Objective
Rewrite the entries below, changing "icon" to "button" wherever it appears and leaving everything else as it is. Leave the pictures out of your answer.

Data to process
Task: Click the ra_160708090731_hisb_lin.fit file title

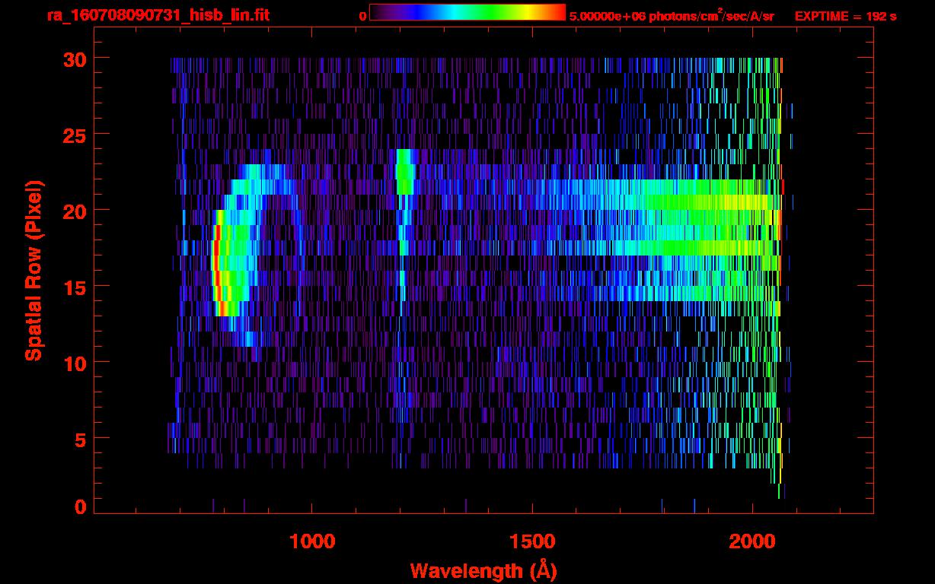Action: point(158,15)
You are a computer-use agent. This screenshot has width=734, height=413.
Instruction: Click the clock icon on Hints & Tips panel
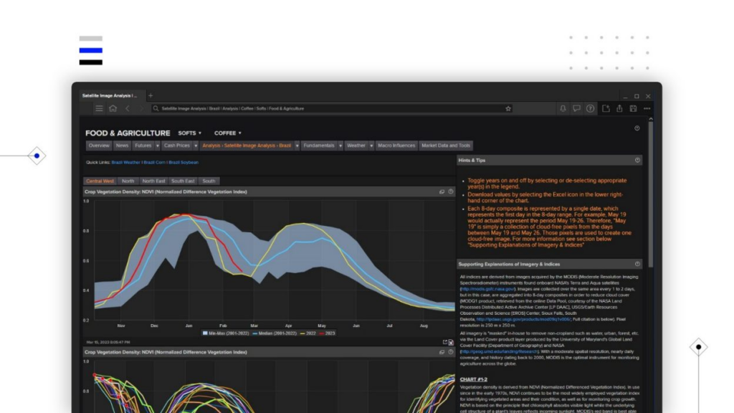click(637, 159)
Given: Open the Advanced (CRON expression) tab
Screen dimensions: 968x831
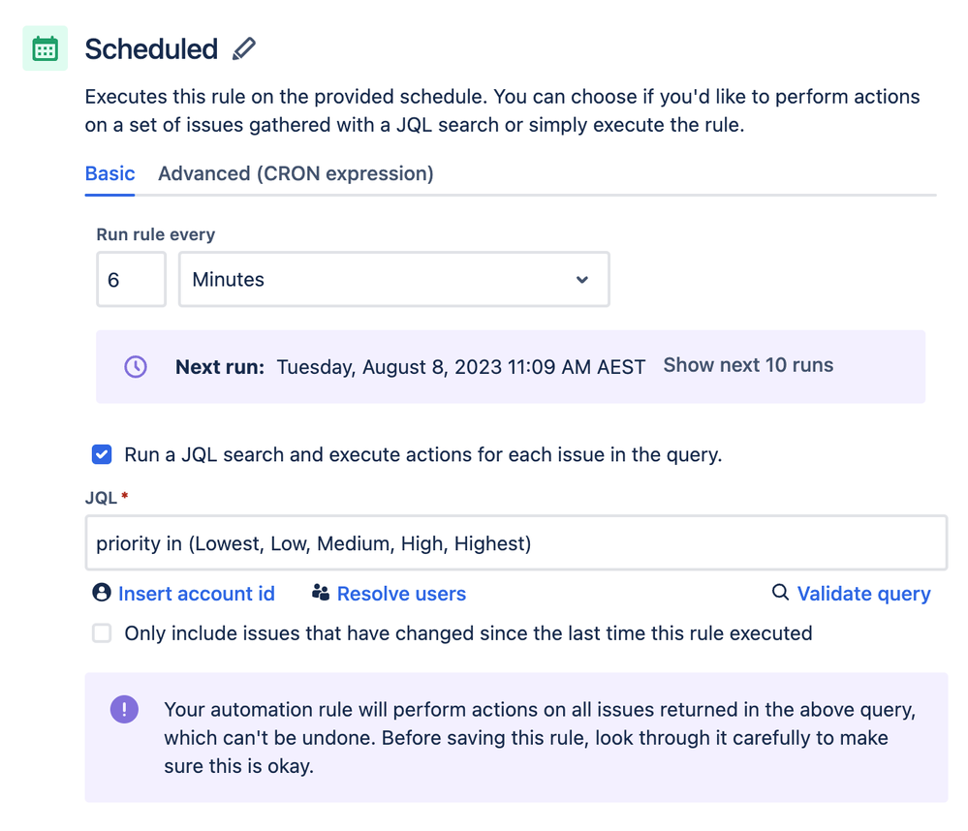Looking at the screenshot, I should pos(296,174).
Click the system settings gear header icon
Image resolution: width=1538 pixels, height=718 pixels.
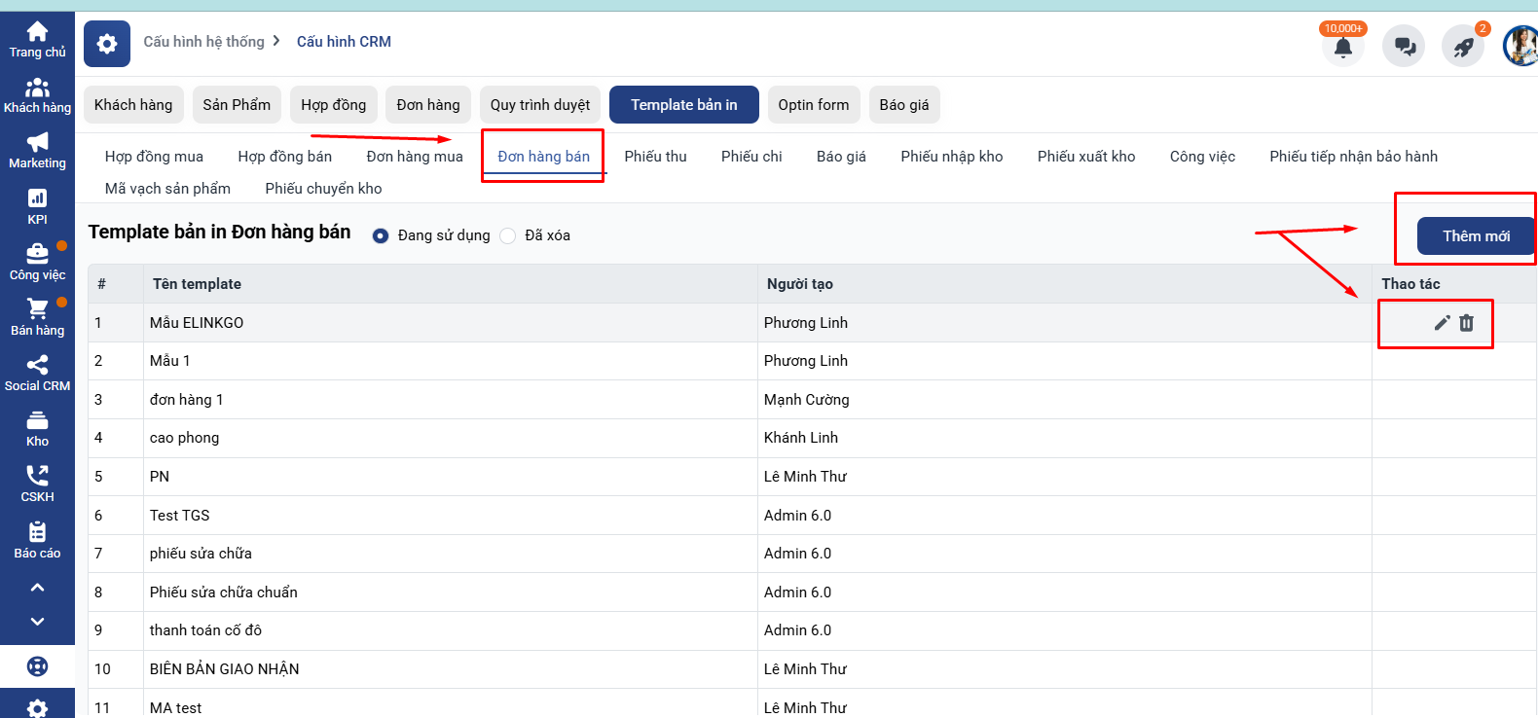pos(107,44)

Output below
Task: Click the ra_160708090731_hisb_lin.fit file title

Action: point(158,15)
You are a computer-use agent. This screenshot has width=734, height=413.
Instruction: Click the clock button on Hints & Tips panel
click(637, 159)
Given: Open the Advanced (CRON expression) tab
Screen dimensions: 968x831
Looking at the screenshot, I should pos(296,174).
Click the system settings gear header button
Image resolution: width=1538 pixels, height=718 pixels.
pos(107,44)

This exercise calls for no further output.